Guess again. A recent article in the New York Times describes the plans of Felix Baumgartner, who intends to be the first human to break the sound barrier. I know, dear readers, that some of you are now saying “No, Chuck Yeager was the first to break the sound barrier, and that happened over 60 years ago.” Well, Yeager broke the sound barrier when flying in a plane, whereas Baumgartner plans to break the sound barrier while in free fall! The Times article states
But now Fearless Felix, as his fans call him, has something more difficult on the agenda: jumping from a helium balloon in the stratosphere at least 120,000 feet above Earth. Within about half a minute, he figures, he would be going 690 miles per hour and become the first skydiver to break the speed of sound. After a free fall lasting five and a half minutes, his parachute would open and land him about 23 miles below the balloon.
No one is certain what will happen to a human near the sound barrier. The NYT article says that turbulence may set in, causing havoc. Turbulence is a subject Russ and I discuss briefly in Chapter 1 of Intermediate Physics for Medicine and Biology, when introducing the Reynolds number. Most fluid in the body flows at low Reynolds number, with no danger of turbulence, although blood flow in the heart and aorta can get so fast that some turbulence may develop. Of course, any animal that flies in air will experience turbulence, which includes birds, bats, pterodactyls, and, in Baumgartner’s case, humans.

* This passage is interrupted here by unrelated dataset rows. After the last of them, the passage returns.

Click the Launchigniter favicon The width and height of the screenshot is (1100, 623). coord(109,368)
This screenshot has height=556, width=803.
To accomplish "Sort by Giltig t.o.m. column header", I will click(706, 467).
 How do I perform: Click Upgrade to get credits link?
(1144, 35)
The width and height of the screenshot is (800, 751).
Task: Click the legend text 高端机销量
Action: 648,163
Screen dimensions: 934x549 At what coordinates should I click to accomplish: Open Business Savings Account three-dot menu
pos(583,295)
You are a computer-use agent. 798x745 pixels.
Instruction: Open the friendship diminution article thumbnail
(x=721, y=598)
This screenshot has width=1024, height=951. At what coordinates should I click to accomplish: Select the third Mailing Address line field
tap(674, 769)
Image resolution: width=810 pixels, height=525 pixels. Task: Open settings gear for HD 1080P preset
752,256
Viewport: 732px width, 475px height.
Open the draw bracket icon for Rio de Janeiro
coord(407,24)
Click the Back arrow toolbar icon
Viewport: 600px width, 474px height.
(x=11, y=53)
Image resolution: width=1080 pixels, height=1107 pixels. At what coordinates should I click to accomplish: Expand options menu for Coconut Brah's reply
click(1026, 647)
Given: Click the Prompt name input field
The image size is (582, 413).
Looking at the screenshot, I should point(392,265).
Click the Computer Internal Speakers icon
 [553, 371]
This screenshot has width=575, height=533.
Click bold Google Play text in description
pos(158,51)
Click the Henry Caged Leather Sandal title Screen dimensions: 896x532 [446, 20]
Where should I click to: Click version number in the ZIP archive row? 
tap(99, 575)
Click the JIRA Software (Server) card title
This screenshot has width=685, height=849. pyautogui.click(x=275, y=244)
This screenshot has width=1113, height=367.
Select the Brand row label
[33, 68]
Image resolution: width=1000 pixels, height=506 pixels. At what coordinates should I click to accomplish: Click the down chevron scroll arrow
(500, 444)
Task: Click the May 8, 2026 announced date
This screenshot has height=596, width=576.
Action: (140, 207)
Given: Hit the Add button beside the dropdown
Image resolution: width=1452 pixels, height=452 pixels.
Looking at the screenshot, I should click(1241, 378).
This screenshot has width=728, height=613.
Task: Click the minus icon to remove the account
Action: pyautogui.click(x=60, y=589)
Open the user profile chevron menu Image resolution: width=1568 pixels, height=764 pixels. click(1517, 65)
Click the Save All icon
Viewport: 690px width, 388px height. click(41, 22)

Physics With Illustrative Examples From Medicine and Biology, Volume 1, by Benedek and Villars, superimposed on Intermediate Physics for Medicine and Biology.
Physics With Illustrative Examples
From Medicine and Biology, Volume 1,
by Benedek and Villars.
These high altitude exploits remind me of a delightful section in the textbook Physics With Illustrative Examples from Medicine and Biology, by George Benedek and Felix Villars. In their Volume 1 on Mechanics, they describe balloon ascensions and the physiological effects of air pressure. After reviewing the medical implications of a lack of oxygen at high altitudes, they present the fascinating tale of a 19th century balloon ascension.
These symptoms are shown very clearly in the tragic balloon ascent of the “Zenith” carrying the balloon pioneers Tissandier, Sivel, and Corce-Spinelli on April 15, 1875. During this ascent Sivel and Corce-Spinelli died. The balloons maximum elevation as recorded on their instruments was 8600 m. Though gas bags carrying 70% oxygen were carried by the balloonists, the rapid and insidious effects of hypoxia reduced their judgment and muscular control and prevented their use of the oxygen when it was most needed. Though these balloonists were indeed trying to establish an altitude record, their account shows clearly that their judgment was severely impaired during critical moments during the maximum tolerable altitude.
Then Benedek and Villars present a 3-page extended quote from the account of the surviving member of the trio, Gaston Tissandier. It makes for fascinating reading. However, concerns about oxygen depletion aren’t relevant for Fearless Felix, because he will be wearing a space suit during his jump, with its own oxygen supply.

The New York Times story ends with the following quote. One wonders if we should admire Baumgartner’s pluck, or commit him to an insane asylum.
Private adventurers have more freedom to take their own risks. The Stratos medical director, Dr. Jonathan Clark, who formerly oversaw the health of space shuttle crews at NASA, says that the spirit of this project reminds him of stories from the first days of the space age.

“This is really risky stuff, putting someone up there in that extreme environment and breaking the sound barrier,” Dr. Clark said. “It’s going to be a major technical feat. It’s like early NASA, this heady feeling that we don’t know what we’re up against but we’re going to do everything we can to overcome it.”